Problem — Copy out the listing below from the line containing "Where should I" down to the line containing "[x=964, y=54]", both lines included, keeping the request text and adjusting every answer coordinate by -30. Omit the pictures.

Provided records —

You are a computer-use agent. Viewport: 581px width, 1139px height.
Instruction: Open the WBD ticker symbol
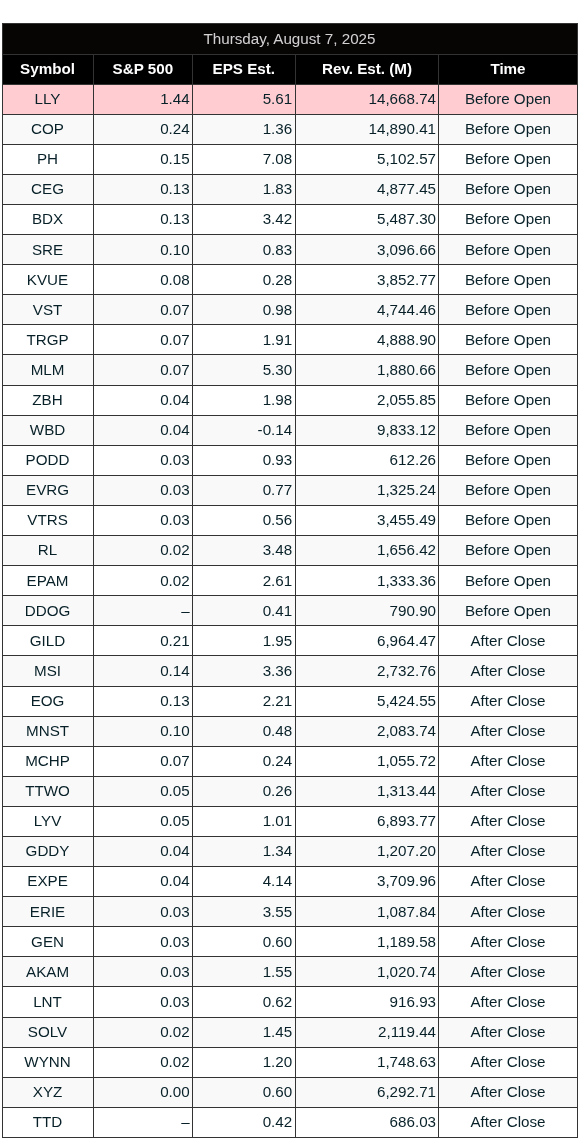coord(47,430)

* * *

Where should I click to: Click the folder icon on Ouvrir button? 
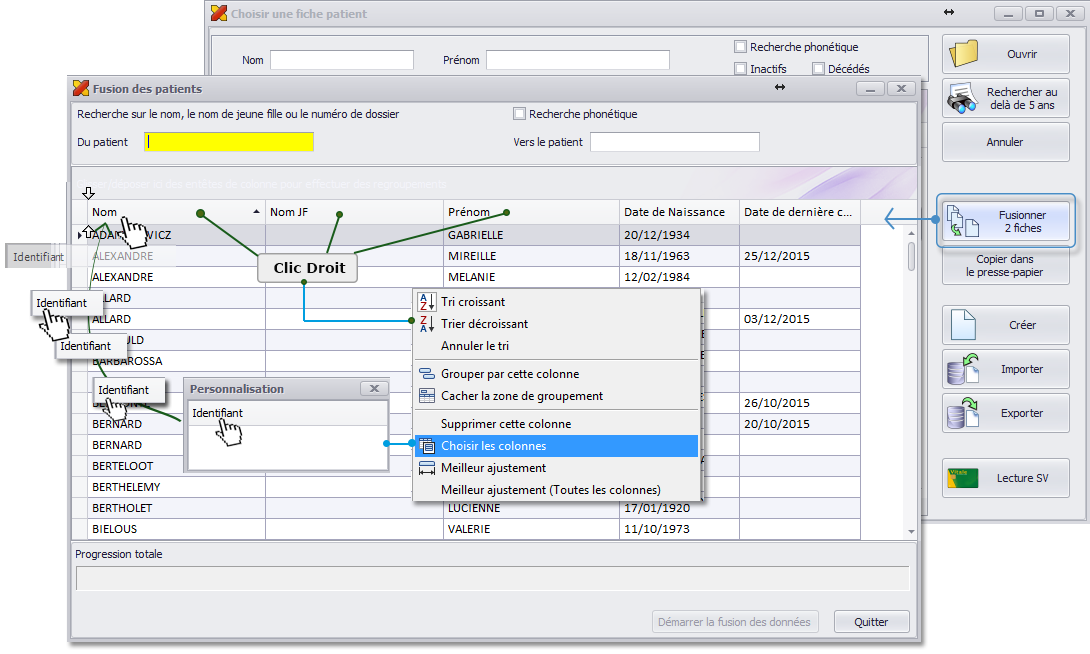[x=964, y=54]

...

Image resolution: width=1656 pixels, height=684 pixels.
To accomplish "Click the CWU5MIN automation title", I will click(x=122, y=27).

Correct output —
Where should I click to: Click the folder icon on Ouvrir button? 
[x=934, y=24]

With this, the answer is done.